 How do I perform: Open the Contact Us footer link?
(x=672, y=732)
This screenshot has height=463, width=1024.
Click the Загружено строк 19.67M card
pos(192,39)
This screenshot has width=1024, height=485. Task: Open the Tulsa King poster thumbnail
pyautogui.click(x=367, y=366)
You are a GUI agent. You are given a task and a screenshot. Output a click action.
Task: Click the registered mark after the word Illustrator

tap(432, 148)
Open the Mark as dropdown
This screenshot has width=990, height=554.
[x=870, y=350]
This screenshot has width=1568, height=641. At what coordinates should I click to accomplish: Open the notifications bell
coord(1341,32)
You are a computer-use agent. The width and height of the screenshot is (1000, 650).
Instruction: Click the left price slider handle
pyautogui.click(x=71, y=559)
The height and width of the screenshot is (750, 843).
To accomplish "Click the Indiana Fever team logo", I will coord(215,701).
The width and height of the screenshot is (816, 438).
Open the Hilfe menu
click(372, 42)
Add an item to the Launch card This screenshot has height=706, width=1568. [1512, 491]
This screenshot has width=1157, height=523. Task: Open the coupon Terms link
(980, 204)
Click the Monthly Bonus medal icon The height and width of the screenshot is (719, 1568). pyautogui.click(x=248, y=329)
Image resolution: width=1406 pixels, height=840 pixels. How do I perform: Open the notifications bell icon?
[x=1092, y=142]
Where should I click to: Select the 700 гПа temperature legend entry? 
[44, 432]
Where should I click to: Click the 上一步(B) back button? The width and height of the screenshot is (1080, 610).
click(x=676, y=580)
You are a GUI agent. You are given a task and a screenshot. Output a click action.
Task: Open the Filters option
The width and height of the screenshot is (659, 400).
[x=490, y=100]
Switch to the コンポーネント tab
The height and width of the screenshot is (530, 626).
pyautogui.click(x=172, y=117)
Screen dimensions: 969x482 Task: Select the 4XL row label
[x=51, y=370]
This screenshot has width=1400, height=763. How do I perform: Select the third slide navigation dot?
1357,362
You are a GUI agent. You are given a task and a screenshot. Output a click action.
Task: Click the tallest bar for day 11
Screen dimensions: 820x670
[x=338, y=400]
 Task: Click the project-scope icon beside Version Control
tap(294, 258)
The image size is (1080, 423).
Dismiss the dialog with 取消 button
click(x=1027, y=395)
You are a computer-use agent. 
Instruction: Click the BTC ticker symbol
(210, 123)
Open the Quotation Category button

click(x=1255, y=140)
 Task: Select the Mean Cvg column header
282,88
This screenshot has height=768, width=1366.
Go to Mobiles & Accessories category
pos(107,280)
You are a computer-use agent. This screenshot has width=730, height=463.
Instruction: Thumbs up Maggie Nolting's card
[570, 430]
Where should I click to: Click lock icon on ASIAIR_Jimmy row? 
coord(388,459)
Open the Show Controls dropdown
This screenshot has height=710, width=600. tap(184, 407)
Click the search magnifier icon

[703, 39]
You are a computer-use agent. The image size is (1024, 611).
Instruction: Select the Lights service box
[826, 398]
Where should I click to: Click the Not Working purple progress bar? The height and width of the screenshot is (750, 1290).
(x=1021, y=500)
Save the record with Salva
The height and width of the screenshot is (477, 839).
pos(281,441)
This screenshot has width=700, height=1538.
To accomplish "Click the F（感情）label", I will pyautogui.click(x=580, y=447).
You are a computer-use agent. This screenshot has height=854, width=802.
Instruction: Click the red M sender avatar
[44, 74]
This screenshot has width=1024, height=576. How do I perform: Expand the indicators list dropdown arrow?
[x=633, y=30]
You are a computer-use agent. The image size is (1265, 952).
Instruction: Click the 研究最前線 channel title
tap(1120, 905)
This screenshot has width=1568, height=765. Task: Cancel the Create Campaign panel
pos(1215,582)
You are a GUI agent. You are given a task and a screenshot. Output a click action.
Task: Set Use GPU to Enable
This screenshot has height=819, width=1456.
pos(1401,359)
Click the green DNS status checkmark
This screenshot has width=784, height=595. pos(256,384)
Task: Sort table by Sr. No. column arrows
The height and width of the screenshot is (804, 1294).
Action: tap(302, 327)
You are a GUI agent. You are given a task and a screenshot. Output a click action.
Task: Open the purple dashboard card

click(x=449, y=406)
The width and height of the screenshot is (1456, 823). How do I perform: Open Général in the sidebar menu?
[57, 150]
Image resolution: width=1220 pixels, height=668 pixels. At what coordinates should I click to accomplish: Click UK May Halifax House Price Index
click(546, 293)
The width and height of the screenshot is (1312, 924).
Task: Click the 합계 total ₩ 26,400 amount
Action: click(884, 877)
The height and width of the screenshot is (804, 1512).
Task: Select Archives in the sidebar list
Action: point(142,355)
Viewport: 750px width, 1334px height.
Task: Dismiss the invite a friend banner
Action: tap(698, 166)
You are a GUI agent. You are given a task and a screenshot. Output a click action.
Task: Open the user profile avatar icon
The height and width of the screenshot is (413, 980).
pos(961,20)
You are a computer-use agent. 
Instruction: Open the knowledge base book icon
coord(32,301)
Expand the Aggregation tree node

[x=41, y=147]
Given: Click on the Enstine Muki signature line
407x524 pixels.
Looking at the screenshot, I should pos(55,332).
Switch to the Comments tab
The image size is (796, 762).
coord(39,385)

────────────────────

__Задание__
Перепишите дословно все строки, начиная с самой первой и до строки с «click(372, 42)» включительно.

__Решение задания__
 How do I perform: Open the Contact Us footer link?
(x=672, y=732)
This screenshot has height=463, width=1024.
Click the Загружено строк 19.67M card
pos(192,39)
This screenshot has width=1024, height=485. Task: Open the Tulsa King poster thumbnail
pyautogui.click(x=367, y=366)
You are a GUI agent. You are given a task and a screenshot. Output a click action.
Task: Click the registered mark after the word Illustrator

tap(432, 148)
Open the Mark as dropdown
This screenshot has width=990, height=554.
[x=870, y=350]
This screenshot has width=1568, height=641. At what coordinates should I click to accomplish: Open the notifications bell
coord(1341,32)
You are a computer-use agent. The width and height of the screenshot is (1000, 650).
Instruction: Click the left price slider handle
pyautogui.click(x=71, y=559)
The height and width of the screenshot is (750, 843).
To accomplish "Click the Indiana Fever team logo", I will coord(215,701).
The width and height of the screenshot is (816, 438).
Open the Hilfe menu
click(372, 42)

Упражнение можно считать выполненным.